Coats, let me see if I've got this right. Your utility and a bunch of panels on your roof and you added 6 for a separate power point?


----------



## coates776 (Sep 4, 2015)

Not quite the big 40 off them where installed for the two 5 kW inverters. Then you will see 5 small ones that fold out to two so it looks like 10 of them they run the battery and seperate 2 power points in house


----------



## GTGallop (Nov 11, 2012)

Love it!

_Addendum: I love it in all caps but the forum switched it on me to Upper and Lower case. so just know that the "Love It" was meant to be in all caps when you read this. If you read it in lower case, then go back and re read it with a sense of excitement and exuberance. Thank you._


----------



## Maine-Marine (Mar 7, 2014)

what are you guys calling a "power point"


----------



## Salt-N-Pepper (Aug 18, 2014)

Looks good.

Interested in reading more about the way you have it set up.


----------



## sideKahr (Oct 15, 2014)

That's a lot of work. Good job.


----------



## Mosinator762x54r (Nov 4, 2015)

Looks great! Nice job.


----------



## coates776 (Sep 4, 2015)

Power point. In Australia the plate on the wall you plug the appliance into, don't no what you call them in Obama land


----------



## MaterielGeneral (Jan 27, 2015)

coates776 said:


> Power point. In Australia the plate on the wall you plug the appliance into, don't no what you call them in Obama land


An outlet.


----------



## A Watchman (Sep 14, 2015)

MaterielGeneral said:


> An outlet.


Not to dispute my friend' MaterialGeneral's response, because he is correct,.......... however because Coates is an Aussie I will clarify a little more. We typically call them a plug, receptacle, outlet, or more specifically an electrical oulet.

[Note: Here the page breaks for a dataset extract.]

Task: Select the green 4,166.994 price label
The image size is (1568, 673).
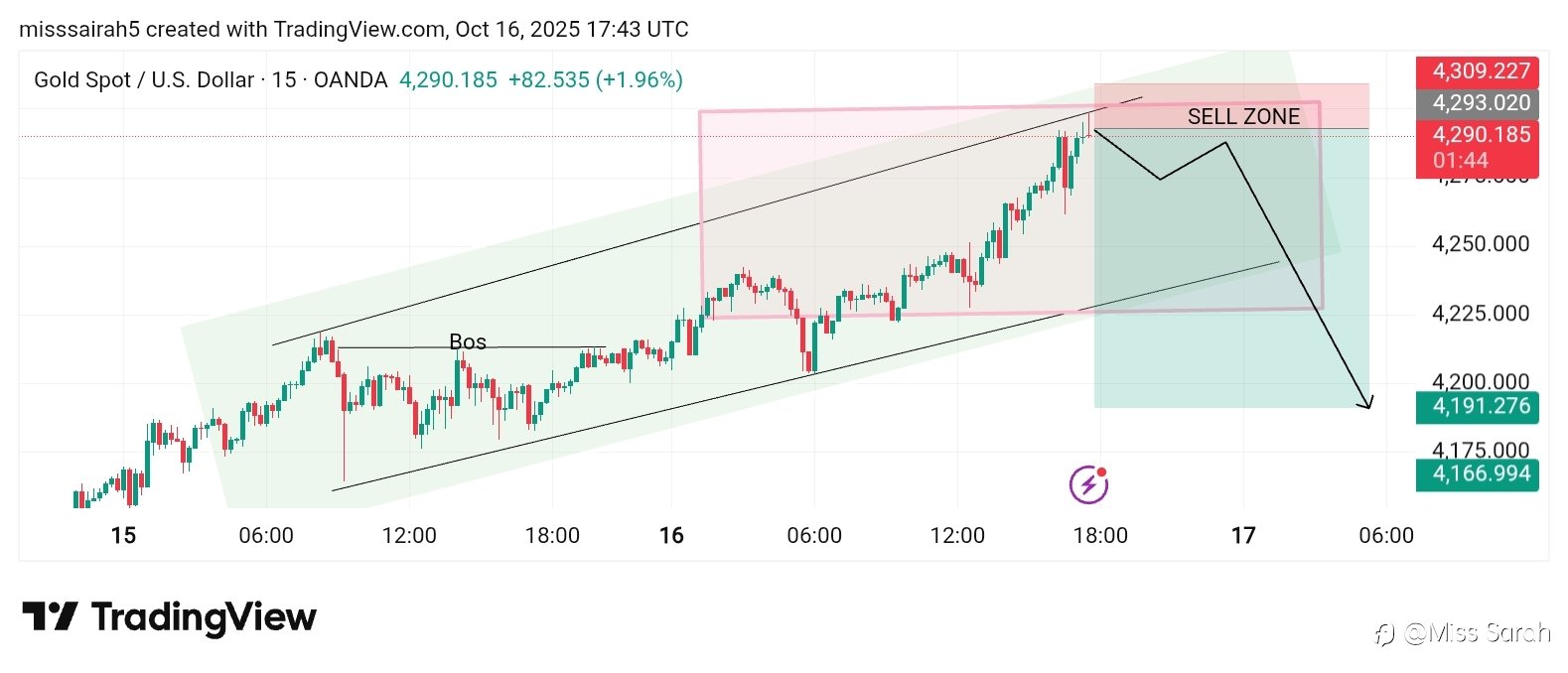Action: (1480, 474)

In Obama land as Coates relates America to, and quite correctly I might add.....an outlet also can be a general term for a shopping mall, the place or thing one chooses to use to substitute one event for another or to temporary change a location etc.....


----------



## coates776 (Sep 4, 2015)

Interesting, thanks


----------



## James m (Mar 11, 2014)

A guy by the last name Webster published a dictionary and changed all of the words from England English to American English.


----------